I cringed as I unpacked my swimming gear last evening at the gym–swim cap, goggles, ear plus, towel–but I had forgotten my stopwatch.
Ugh, this is going to be the lonnnnnngest-feeling workout, ever! I groaned to myself. I usually wear the watch to keep track of my time; I’ll do freestyle for 10 to 12 minutes, then bust out some kickboard/freestyle intervals, and then at the 30-minute mark finish off with a few laps of just arm work. The watch keeps me on target, especially because the wall clocks are too small to see from the pool.
When I’m wearing the watch, my first glance is usually at the 6-minute mark (4 minutes until I can do the kickboard!).

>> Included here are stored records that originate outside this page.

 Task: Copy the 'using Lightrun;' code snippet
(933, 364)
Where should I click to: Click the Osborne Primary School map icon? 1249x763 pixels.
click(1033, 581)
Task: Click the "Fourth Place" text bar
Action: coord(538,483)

Then again at 8.5 (almost there!). I’ll glance down again around 10 minutes, but then I’ll tell myself, Eh, just go till 12 before starting the kickboard. So, in essence, a good deal of my workout is spent peering down at the watch, being disappointed about how little I’ve swam, and continuing until I hit the appropriate number.
But last night, with my wrist naked, I jumped into the water and began my freestyle warm-up. The water felt great on my skin, having come from a roasting 82-degree office building. The late-day sun was streaming into the windows, making the water look like fire when I came up for air. The only other person in the pool was a woman in the lane next to me, whose steady laps created a rhythmic whoosh-whoosh-whoosh that matched mine.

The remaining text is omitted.